Leukocytes extravasate from the blood into inflammatory sites through complementary ligand interactions between leukocytes and endothelial cells. Activation of T cells increases their binding to hyaluronate (HA) and enables CD44-mediated primary adhesion (rolling). This rolling could be induced in vivo in murine Vβ8+ T cells in response to specific superantigen stimulation; it was initially found in lymph nodes, then in peripheral blood, and finally within the peritoneum, the original inflamed site. The migration of Vβ8+ cells into the peritoneal cavity was dependent on CD44 and HA, as shown by inhibition studies. Thus, CD44-HA interactions can target lymphocytes to specific extralymphoid effector sites.

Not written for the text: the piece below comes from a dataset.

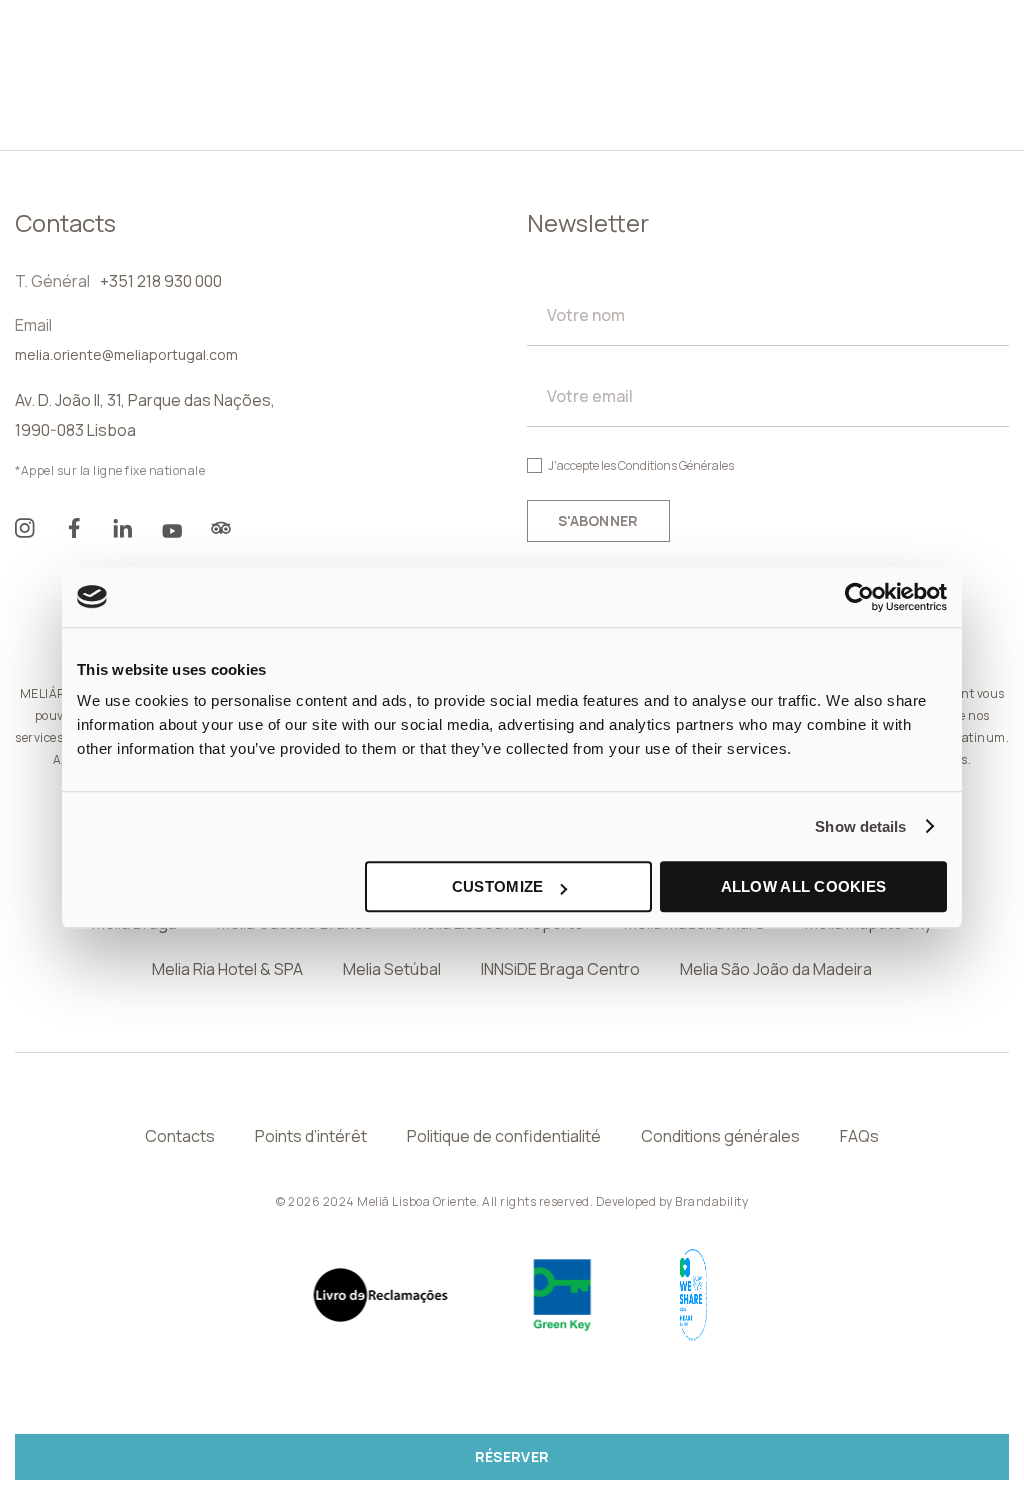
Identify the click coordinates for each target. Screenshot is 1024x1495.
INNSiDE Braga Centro (560, 969)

The compartmentalization, organization, and function of the immune system has engendered the development of specialized trafficking and recirculation patterns for subsets of lymphocytes that differ from those of other leukocytes. In particular, tissue-specific migration pathways of effector and memory lymphocyte subsets have been shown to be distinct and in part attributable to adhesion receptors they express (1-4). Since the inception of the model of sequential receptor engagement leading to leukocyte extravasation, only the selectin and integrin families of proteins have been implicated in primary (rolling) and secondary (firm) adhesion (5, 6). The principal ligand for CD44, a marker of effector and memory lymphocytes, is HA (7), on which activated T cells can roll under physiologic shear stress conditions (8). In vivo activation of T cells and direct stimulation through the T cell receptor (TCR) results in CD44 capable of binding HA (9, 10). Together, these findings suggest that CD44-HA interactions may be important for lymphocyte extravasation at inflammatory sites. We investigated whether T cell sensitization to antigen, occurring primarily within secondary lymphoid tissues, resulted in the induction of the “activated” HA-binding form of CD44 on antigen-specific cells; whether the stimulated cells bearing activated CD44 were mobilized into the peripheral circulation; and whether the activated CD44 on these cells then facilitated their extravasation into an inflammatory site.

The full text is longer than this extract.